**Problem description:** Copy the data below, replacing every instance of "You are a GUI agent" with "You are a screen assistant" and keeping everything else identical.

(Data from a pointing dataset)

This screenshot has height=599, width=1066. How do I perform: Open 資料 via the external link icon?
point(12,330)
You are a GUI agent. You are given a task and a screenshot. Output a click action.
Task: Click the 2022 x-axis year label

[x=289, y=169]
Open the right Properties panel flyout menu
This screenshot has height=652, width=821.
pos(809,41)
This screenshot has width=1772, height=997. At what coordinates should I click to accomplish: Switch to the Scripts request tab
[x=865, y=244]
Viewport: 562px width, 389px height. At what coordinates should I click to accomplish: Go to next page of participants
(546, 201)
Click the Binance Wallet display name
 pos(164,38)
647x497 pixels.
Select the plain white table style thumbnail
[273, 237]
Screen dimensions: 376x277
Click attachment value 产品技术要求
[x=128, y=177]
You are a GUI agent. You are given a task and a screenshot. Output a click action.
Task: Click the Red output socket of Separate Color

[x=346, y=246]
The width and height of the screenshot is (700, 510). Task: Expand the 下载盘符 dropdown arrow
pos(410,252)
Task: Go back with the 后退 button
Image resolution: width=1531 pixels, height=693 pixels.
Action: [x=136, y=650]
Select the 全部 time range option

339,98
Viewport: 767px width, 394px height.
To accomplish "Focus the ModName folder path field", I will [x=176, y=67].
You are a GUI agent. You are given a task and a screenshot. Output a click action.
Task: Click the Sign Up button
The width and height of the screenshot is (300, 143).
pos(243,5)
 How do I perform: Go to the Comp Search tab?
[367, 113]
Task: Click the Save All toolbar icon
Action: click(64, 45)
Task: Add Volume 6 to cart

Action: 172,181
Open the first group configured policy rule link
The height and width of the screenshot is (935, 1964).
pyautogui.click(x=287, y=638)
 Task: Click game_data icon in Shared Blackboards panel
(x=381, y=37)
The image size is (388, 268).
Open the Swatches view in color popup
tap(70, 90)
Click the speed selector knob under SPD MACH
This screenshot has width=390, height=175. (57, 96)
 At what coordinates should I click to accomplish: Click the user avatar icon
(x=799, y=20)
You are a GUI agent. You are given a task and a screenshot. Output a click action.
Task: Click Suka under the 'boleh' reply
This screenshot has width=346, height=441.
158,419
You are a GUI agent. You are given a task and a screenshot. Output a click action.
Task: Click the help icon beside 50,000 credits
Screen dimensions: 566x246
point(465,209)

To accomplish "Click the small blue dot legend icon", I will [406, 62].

**Task answer:**
This screenshot has height=599, width=1066. How do I perform: Open 資料 via the external link icon?
point(12,330)
You are a screen assistant. You are given a task and a screenshot. Output a click action.
Task: Click the 2022 x-axis year label

[x=289, y=169]
Open the right Properties panel flyout menu
This screenshot has height=652, width=821.
pos(809,41)
This screenshot has width=1772, height=997. At what coordinates should I click to accomplish: Switch to the Scripts request tab
[x=865, y=244]
Viewport: 562px width, 389px height. At what coordinates should I click to accomplish: Go to next page of participants
(546, 201)
Click the Binance Wallet display name
 pos(164,38)
647x497 pixels.
Select the plain white table style thumbnail
[273, 237]
Screen dimensions: 376x277
Click attachment value 产品技术要求
[x=128, y=177]
You are a screen assistant. You are given a task and a screenshot. Output a click action.
Task: Click the Red output socket of Separate Color

[x=346, y=246]
The width and height of the screenshot is (700, 510). Task: Expand the 下载盘符 dropdown arrow
pos(410,252)
Task: Go back with the 后退 button
Image resolution: width=1531 pixels, height=693 pixels.
Action: [x=136, y=650]
Select the 全部 time range option

339,98
Viewport: 767px width, 394px height.
To accomplish "Focus the ModName folder path field", I will [x=176, y=67].
You are a screen assistant. You are given a task and a screenshot. Output a click action.
Task: Click the Sign Up button
The width and height of the screenshot is (300, 143).
pos(243,5)
 How do I perform: Go to the Comp Search tab?
[367, 113]
Task: Click the Save All toolbar icon
Action: click(64, 45)
Task: Add Volume 6 to cart

Action: 172,181
Open the first group configured policy rule link
The height and width of the screenshot is (935, 1964).
pyautogui.click(x=287, y=638)
 Task: Click game_data icon in Shared Blackboards panel
(x=381, y=37)
The image size is (388, 268).
Open the Swatches view in color popup
tap(70, 90)
Click the speed selector knob under SPD MACH
This screenshot has width=390, height=175. (57, 96)
 At what coordinates should I click to accomplish: Click the user avatar icon
(x=799, y=20)
You are a screen assistant. You are given a task and a screenshot. Output a click action.
Task: Click Suka under the 'boleh' reply
This screenshot has width=346, height=441.
158,419
You are a screen assistant. You are given a task and a screenshot. Output a click action.
Task: Click the help icon beside 50,000 credits
Screen dimensions: 566x246
point(465,209)

To accomplish "Click the small blue dot legend icon", I will [406, 62].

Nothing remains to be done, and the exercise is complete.